Why just the F35A? The F35B can take JSM, just externally mounted like the Italian navy has done. With it’s standoff capability and stealthy characteristics it shouldn’t impact F35B ops much.
But it looks like UK stand off interim capability is going to be provided by purchasing StormBreaker (GBU-53/B), which can be used secondarily in a maritime role, with 70 mile range and 105lb warhead (vs 260lb for JSM), as a stopgap for F35B until SPEAR-3 becomes available, and possibly for Typhoon ahead of FC/ASW availability.
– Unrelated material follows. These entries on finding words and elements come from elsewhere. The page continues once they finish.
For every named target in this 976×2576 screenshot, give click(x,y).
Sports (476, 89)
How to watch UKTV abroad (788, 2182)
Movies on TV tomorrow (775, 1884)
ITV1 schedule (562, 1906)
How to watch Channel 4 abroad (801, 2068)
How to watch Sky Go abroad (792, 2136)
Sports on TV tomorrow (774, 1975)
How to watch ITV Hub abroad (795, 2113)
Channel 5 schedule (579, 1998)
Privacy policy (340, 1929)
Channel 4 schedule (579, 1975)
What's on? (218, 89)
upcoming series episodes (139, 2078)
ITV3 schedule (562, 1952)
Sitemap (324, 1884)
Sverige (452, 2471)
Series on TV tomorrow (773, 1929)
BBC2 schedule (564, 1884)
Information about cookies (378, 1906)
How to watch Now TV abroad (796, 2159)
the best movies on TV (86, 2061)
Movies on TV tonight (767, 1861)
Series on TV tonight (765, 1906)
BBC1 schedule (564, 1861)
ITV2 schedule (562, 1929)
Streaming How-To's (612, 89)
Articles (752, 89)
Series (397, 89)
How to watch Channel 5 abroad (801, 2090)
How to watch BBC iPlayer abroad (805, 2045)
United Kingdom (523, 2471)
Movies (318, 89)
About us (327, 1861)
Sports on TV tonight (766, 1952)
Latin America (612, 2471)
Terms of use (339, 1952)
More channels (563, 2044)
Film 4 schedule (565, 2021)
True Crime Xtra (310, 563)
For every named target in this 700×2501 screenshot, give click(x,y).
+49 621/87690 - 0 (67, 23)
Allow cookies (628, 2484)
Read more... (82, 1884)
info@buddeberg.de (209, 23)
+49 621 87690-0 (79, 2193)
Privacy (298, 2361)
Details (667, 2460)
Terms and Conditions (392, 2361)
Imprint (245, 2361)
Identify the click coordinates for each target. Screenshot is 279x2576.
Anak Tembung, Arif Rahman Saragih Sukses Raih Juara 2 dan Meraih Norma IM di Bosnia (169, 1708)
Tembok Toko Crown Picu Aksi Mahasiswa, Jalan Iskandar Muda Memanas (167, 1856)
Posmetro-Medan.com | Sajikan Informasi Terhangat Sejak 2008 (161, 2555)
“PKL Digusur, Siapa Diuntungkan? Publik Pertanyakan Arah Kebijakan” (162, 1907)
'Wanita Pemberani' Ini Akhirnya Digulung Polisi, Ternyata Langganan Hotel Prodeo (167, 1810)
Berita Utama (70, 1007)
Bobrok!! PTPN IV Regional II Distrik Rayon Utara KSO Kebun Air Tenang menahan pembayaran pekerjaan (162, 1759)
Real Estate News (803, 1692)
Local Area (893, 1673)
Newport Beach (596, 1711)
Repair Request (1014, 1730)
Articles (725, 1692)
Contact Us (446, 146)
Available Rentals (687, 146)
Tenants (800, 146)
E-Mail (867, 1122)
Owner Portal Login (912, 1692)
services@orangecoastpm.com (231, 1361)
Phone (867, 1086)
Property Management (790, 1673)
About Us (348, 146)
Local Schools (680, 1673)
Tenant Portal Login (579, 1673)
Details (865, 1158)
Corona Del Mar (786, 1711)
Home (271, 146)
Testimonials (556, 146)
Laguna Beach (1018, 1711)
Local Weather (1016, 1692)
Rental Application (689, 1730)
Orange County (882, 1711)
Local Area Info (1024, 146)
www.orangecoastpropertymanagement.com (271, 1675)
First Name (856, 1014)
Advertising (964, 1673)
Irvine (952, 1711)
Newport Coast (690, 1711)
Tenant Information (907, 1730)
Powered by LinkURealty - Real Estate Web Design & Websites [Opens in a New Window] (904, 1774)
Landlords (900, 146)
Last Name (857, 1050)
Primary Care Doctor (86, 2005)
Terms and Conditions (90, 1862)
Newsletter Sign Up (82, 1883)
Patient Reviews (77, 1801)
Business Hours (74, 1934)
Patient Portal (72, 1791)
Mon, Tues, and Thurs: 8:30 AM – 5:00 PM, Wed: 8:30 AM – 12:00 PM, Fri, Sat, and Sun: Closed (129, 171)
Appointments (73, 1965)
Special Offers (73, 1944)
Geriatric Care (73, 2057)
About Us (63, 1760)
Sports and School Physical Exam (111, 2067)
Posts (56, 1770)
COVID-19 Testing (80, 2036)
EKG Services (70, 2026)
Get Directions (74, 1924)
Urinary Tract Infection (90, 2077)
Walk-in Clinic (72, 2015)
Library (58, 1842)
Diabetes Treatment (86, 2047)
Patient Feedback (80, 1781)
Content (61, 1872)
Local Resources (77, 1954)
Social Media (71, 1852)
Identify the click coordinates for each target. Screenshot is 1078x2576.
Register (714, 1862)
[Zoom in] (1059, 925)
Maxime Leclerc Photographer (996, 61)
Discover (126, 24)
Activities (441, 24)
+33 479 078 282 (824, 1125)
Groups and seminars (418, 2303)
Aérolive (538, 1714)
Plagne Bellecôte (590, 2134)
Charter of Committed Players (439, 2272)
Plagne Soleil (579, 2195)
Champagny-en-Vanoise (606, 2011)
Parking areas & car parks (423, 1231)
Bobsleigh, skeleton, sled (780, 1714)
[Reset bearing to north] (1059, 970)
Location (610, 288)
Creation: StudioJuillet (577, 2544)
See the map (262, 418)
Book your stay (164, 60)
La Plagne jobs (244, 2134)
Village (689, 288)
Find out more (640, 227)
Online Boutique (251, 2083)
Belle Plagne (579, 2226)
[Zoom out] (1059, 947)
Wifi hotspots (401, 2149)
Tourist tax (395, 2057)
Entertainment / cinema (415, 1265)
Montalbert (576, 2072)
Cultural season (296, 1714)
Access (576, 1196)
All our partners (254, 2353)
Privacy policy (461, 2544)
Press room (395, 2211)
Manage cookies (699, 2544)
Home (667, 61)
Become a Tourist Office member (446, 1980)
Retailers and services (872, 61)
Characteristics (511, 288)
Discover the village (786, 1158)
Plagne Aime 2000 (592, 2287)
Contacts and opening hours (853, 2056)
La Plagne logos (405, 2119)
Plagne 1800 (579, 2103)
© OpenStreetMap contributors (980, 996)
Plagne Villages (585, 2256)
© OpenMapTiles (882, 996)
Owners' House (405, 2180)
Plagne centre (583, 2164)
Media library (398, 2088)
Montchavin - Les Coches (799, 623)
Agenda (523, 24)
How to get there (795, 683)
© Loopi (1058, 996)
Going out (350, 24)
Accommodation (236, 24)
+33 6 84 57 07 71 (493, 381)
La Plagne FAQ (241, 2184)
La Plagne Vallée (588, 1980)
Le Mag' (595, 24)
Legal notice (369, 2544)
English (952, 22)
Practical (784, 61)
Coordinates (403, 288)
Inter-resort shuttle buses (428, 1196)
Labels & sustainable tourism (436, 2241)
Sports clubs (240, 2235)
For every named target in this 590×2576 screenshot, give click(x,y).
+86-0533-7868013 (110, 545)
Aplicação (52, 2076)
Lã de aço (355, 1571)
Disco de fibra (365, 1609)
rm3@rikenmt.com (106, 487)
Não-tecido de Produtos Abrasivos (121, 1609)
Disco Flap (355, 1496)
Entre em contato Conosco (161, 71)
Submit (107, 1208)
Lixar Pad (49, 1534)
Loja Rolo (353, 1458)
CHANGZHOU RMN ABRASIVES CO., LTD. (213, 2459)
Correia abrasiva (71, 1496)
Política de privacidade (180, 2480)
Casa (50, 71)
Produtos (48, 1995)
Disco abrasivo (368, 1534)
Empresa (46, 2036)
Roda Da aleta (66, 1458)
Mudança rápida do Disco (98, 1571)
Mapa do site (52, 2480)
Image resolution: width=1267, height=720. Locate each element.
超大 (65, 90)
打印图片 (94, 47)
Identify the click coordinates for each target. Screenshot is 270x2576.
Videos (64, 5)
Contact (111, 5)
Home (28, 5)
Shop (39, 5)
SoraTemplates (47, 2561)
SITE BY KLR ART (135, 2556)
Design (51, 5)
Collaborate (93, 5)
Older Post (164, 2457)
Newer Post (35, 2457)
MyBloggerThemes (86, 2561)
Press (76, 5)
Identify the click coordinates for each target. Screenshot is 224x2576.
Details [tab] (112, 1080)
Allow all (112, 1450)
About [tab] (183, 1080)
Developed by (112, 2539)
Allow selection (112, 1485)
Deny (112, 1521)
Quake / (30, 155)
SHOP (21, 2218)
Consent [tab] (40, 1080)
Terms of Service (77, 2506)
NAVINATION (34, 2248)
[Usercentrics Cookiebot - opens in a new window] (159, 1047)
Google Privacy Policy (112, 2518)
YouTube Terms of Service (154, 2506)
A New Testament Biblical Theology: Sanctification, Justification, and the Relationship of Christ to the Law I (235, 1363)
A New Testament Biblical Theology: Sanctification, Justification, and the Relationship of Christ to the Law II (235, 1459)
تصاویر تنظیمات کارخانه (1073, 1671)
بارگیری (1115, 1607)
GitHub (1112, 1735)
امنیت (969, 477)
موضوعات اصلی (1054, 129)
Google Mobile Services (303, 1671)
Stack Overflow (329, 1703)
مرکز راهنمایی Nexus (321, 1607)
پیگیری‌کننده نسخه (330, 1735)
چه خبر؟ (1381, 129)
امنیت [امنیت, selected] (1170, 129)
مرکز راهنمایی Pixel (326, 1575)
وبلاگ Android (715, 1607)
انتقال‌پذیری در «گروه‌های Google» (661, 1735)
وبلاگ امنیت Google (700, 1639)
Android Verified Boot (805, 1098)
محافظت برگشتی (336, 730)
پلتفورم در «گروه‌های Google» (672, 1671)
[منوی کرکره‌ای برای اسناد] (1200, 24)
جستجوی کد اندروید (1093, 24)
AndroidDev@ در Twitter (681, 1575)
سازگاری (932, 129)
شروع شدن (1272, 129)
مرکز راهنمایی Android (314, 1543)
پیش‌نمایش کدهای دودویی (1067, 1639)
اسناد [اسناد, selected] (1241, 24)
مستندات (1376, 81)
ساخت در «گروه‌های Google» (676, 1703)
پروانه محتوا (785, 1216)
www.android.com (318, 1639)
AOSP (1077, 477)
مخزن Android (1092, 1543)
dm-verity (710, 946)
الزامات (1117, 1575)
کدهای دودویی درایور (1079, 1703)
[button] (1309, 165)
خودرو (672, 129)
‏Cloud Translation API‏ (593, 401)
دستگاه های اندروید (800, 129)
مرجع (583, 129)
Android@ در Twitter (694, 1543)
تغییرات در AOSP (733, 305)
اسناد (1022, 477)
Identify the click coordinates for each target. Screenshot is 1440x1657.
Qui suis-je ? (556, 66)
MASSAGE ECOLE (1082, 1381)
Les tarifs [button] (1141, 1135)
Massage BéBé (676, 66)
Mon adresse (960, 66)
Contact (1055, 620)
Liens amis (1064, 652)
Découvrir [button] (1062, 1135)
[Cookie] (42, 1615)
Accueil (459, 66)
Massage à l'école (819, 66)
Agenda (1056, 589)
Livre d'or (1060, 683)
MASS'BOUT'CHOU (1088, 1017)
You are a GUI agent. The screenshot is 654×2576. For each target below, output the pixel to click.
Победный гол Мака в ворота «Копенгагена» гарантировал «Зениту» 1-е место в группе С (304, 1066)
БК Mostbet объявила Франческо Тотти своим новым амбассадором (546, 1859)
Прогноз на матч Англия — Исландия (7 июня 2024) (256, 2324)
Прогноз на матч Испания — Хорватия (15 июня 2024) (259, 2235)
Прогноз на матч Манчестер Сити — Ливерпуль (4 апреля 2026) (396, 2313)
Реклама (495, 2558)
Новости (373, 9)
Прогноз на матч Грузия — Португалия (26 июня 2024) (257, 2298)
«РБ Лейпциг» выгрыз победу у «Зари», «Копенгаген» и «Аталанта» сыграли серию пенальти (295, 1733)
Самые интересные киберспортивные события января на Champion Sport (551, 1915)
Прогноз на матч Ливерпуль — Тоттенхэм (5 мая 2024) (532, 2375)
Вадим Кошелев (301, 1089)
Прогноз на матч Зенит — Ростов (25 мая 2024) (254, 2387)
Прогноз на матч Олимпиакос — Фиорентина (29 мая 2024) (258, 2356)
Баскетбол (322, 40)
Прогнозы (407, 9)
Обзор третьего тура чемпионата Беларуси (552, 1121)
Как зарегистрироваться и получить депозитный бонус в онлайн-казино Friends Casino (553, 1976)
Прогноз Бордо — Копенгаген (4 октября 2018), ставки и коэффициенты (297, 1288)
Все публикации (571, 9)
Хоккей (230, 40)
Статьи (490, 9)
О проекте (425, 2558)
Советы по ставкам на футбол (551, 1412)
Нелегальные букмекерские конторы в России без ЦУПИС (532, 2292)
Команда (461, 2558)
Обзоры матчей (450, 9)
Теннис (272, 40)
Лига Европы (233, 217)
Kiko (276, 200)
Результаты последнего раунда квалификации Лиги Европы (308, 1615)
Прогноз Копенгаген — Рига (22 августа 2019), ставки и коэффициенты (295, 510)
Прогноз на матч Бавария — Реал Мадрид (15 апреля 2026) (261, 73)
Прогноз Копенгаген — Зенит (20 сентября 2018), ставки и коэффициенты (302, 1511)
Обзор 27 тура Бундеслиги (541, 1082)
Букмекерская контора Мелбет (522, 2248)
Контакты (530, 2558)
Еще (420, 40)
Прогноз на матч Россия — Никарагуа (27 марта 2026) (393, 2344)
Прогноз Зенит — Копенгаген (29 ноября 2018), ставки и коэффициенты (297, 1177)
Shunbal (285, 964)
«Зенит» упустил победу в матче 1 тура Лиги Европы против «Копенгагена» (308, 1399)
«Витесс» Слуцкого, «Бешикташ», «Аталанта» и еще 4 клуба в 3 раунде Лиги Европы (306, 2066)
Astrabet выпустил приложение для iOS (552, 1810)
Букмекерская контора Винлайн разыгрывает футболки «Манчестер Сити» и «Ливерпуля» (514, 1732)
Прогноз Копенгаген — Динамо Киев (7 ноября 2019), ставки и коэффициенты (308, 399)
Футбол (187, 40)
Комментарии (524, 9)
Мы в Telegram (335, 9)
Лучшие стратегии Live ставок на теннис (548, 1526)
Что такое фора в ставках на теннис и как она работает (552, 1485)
Does the Lunna House agreement cover lots of Merlins and AW149s ?
I’m assuming the same, which is why they went for 11 )5*xT31+5xT45)
11 sets of 8. Any additional? Are they looking at options to be able to uparm to 4×4 NSM for the T31s, even T45s, and for the T26s, the later for a hi-lo mix with FCASW? 2×4 is better than nothing. Just need the JSM for the P8, F35Bs and Typhoons to finish the picture.
I am guessing that the plan might be that T45 and the T31 GP frigate use all their VLS for AAW missiles and get a cannister launched anti-ship / littoral strike capability. I don’t see T45 getting Stratos. T26 has 48 cells for CAMM family missiles. In addition it has 24 Mk41 for Stratos and maybe an ASROC type weapon.
i’m at a loss, just who does the MoD think we’ll be fighting, because if it’s russia, they will need to put wheels on ships
It’s amazing how the Scandi countries can produce really good equipment and manufacturing on a budget that is far less than the UKs
Nor, Fin,Den, Swe combined ($39bn v $82bn) spend c.50% of the UKs defence budget. Even if you strip out Nuclear, we are not getting anywhere near the value these countries (or France & Italy) are getting.